Now let's verify with an even-length list: head = [1, 2, 3, 4, 5, 6]:
- Start: slow = 1, fast = 1
- After iteration 1: slow = 2, fast = 3
- After iteration 2: slow = 3, fast = 5
- After iteration 3: slow = 4, fast = null (fast went from 5 → 6 → null, but we first check fast.next which is 6, then move)
- Actually: fast = 5, fast.next = 6, so we enter loop. slow → 4, fast → 5 → 6 → null? No, fast = fast.next.next = 6.next... wait. Let me be precise:
- Iteration 3: fast = 5, fast.next = 6 (not null), enter loop. slow = slow.next = 4. fast = fast.next.next = node 6.next = null? No. fast.next = 6, fast.next.next = null. So fast = null. But wait — we moved. Now fast = null.
- Check condition: fast is null → stop loop. slow = 4. Return node 4 — the second middle node. Correct!
Tortoise and Hare — Finding Middle in One Pass — Watch how the slow pointer (tortoise) moves one step while the fast pointer (hare) moves two steps. When fast reaches the end, slow is at the middle.
Algorithm
- Initialize two pointers: slow = head, fast = head
- While fast is not null AND fast.next is not null:
a. Move slow one step forward: slow = slow.next
b. Move fast two steps forward: fast = fast.next.next - When the loop ends, slow is at the middle node
- Return slow
Code
class Solution {
public:
ListNode* middleNode(ListNode* head) {
ListNode* slow = head;
ListNode* fast = head;
while (fast != nullptr && fast->next != nullptr) {
slow = slow->next;
fast = fast->next->next;
}
return slow;
}
};class Solution:
def middleNode(self, head: Optional[ListNode]) -> Optional[ListNode]:
slow = head
fast = head
while fast is not None and fast.next is not None:
slow = slow.next
fast = fast.next.next
return slowclass Solution {
public ListNode middleNode(ListNode head) {
ListNode slow = head;
ListNode fast = head;
while (fast != null && fast.next != null) {
slow = slow.next;
fast = fast.next.next;
}
return slow;
}
}Complexity Analysis
Time Complexity: O(n)
The fast pointer traverses the entire list (n nodes, 2 at a time), so the loop runs n/2 times. Each iteration does constant work (two pointer advances). Total time: O(n/2) = O(n).

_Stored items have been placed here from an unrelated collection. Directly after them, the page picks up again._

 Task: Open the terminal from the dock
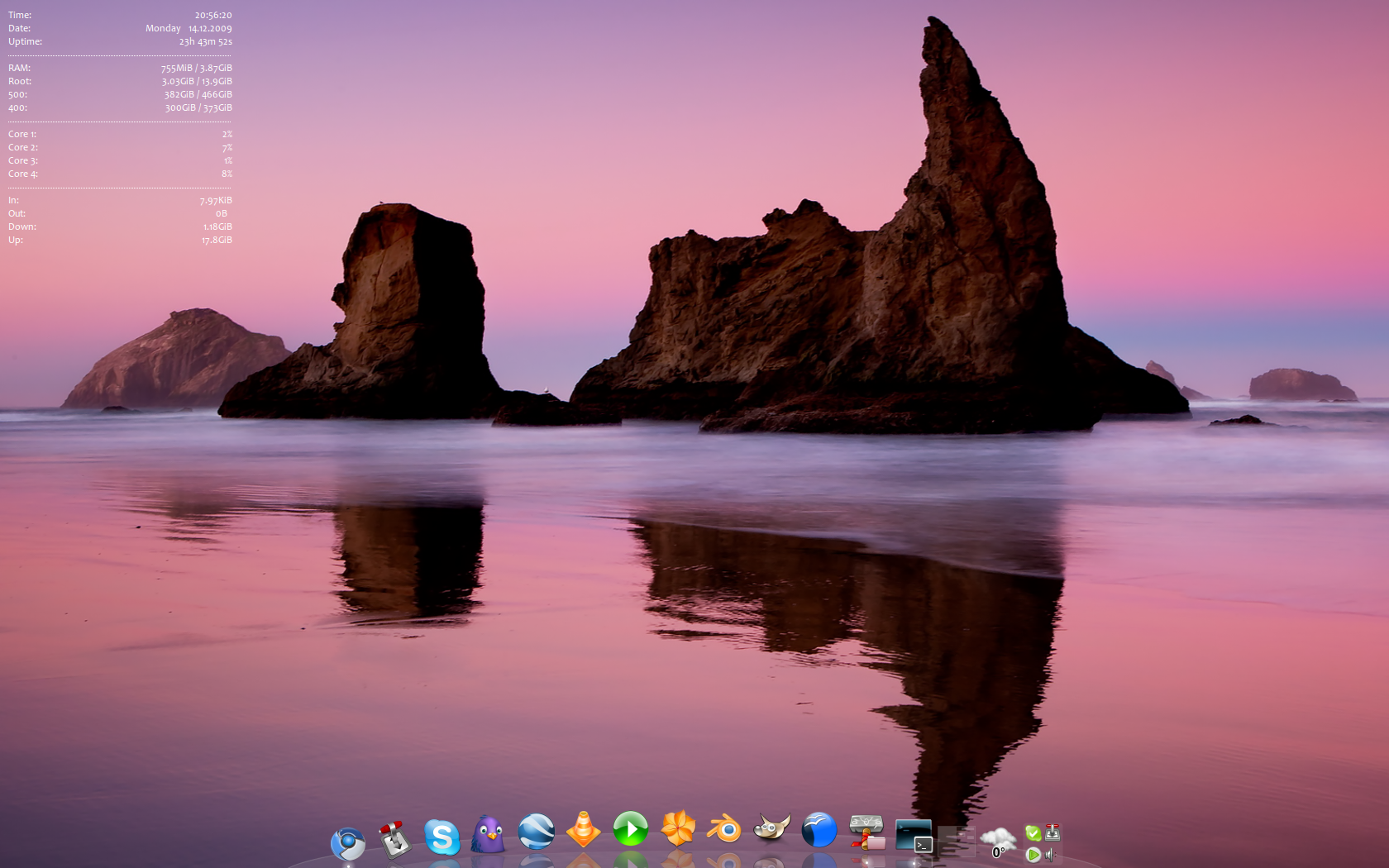tap(914, 836)
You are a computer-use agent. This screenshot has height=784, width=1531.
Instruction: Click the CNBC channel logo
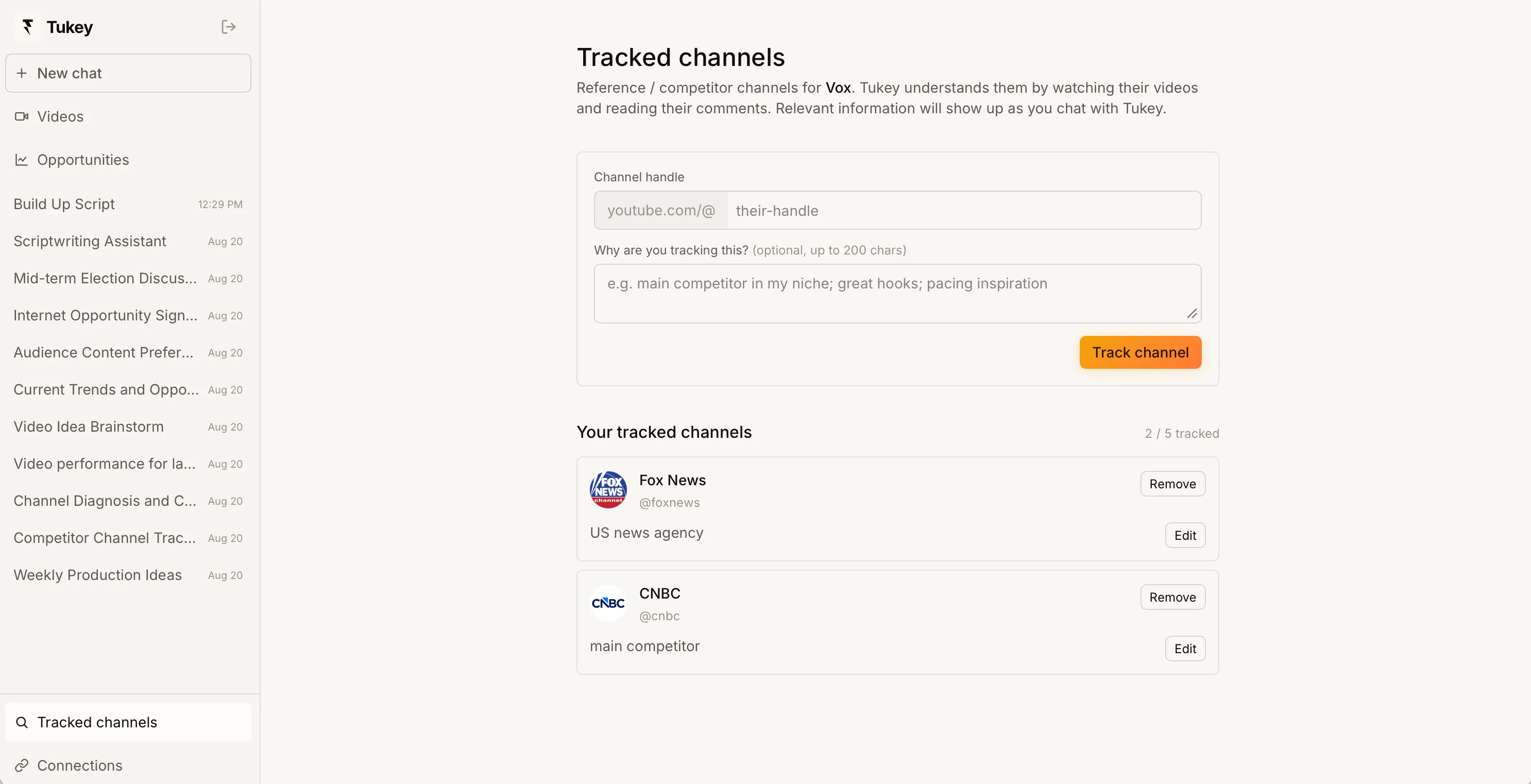pyautogui.click(x=608, y=603)
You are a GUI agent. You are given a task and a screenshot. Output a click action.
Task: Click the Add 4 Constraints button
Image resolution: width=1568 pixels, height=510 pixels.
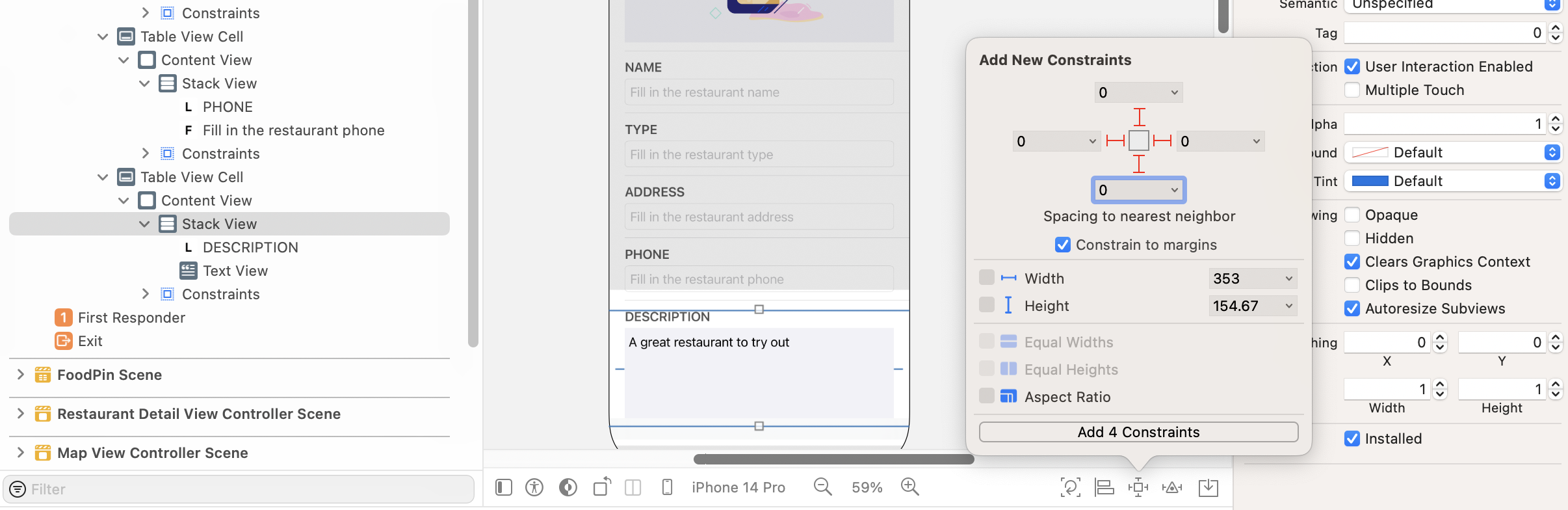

Although both approaches are O(n), the single-pass approach visits approximately n/2 + n = 1.5n node accesses in total (slow visits n/2, fast visits n), compared to 1.5n for brute force. The real advantage is needing only one traversal — important for streaming or single-pass constraints.
Space Complexity: O(1)
We use only two pointer variables (slow and fast). No additional data structures are needed regardless of the list size.